La police de Montréal ne peut confirmer que l'imam Fayçal Zirari, poignardé samedi à la station de métro Iberville, a été victime d'un crime haineux.

Son présumé agresseur, Juan-Carlos Arouz-Miranda, n'a d'ailleurs pas été accusé de crime racial, mais plutôt d'agression armée, de voies de fait et de port d'arme, au terme d'une brève comparution en cour en fin de semaine. Arouz-Miranda est resté détenu. Il était en recherché par Immigration Canada pour être entré illégalement au pays. Il aurait insulté et frappé Zirari, un imam de 31 ans, et deux de ses compagnons dans un wagon de métro, samedi, après la manifestation de la communauté musulmane de Montréal contre les caricatures de Mahomet. Il a été pris en chasse par le trio, qui a tenté de l'immobiliser. C'est à ce moment qu'Arouz-Miranda aurait donné des coups de couteau au bras et à la jambe de Zirari, qui a subi des blessures mineures.

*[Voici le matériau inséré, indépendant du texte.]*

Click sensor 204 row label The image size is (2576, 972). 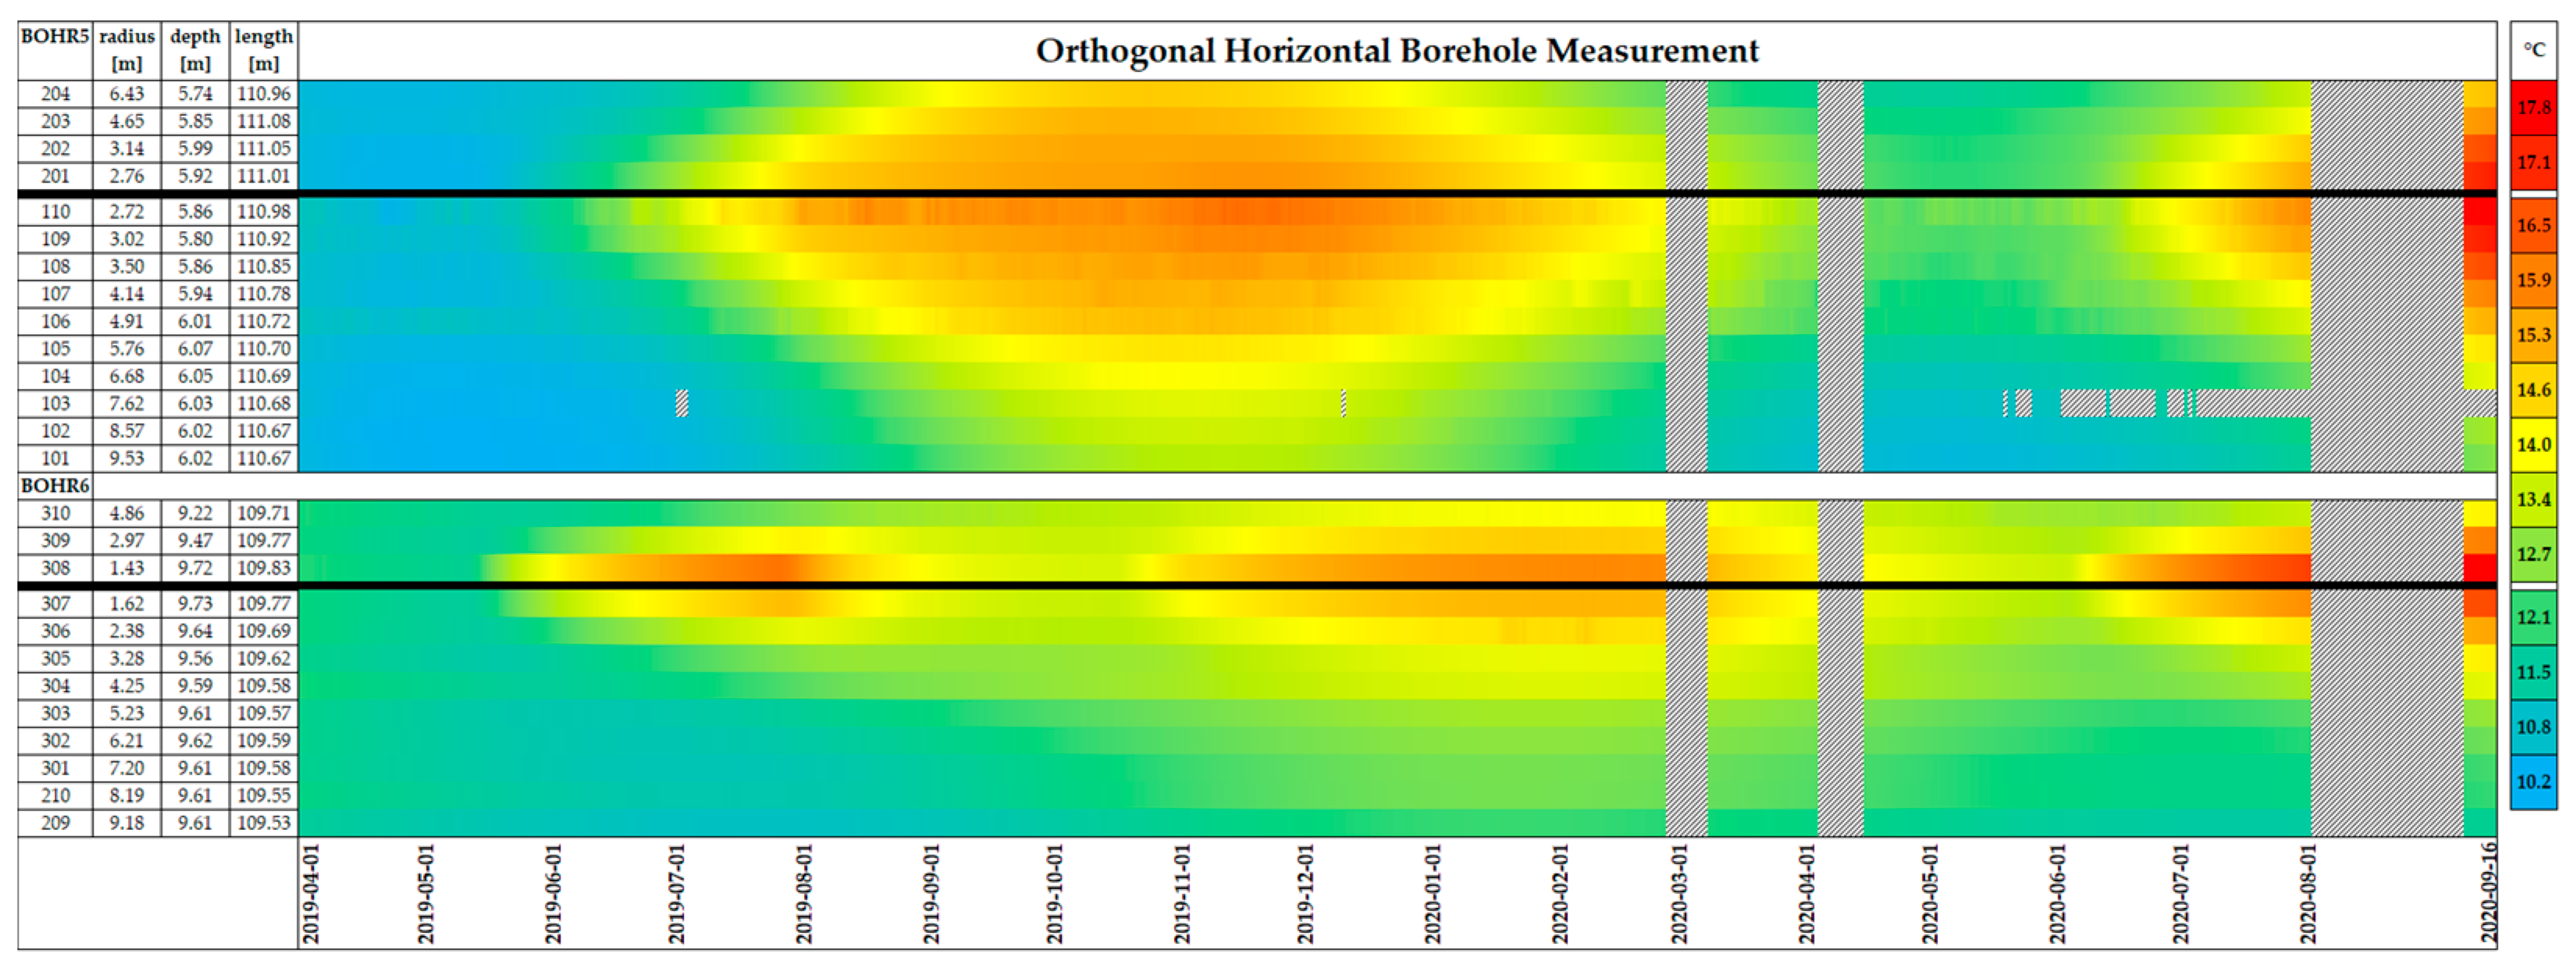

Un de ses amis, Ressam Chargui, 26 ans, a également subi des blessures sans gravité au bras et à l'oeil. Zirari a déclaré à La Presse qu'il avait été victime d'un crime haineux en raison de sa foi en l'islam, une interprétation reprise hier par l'imam Saïd Jaziri, qui a organisé la manifestation de samedi contre les caricatures danoises. Le premier ministre, Jean Charest, a indiqué qu'il revenait à la police de déterminer les circonstances de ce crime. Il a souhaité que les Québécois puissent discuter des questions religieuses de façon ouverte et pacifique.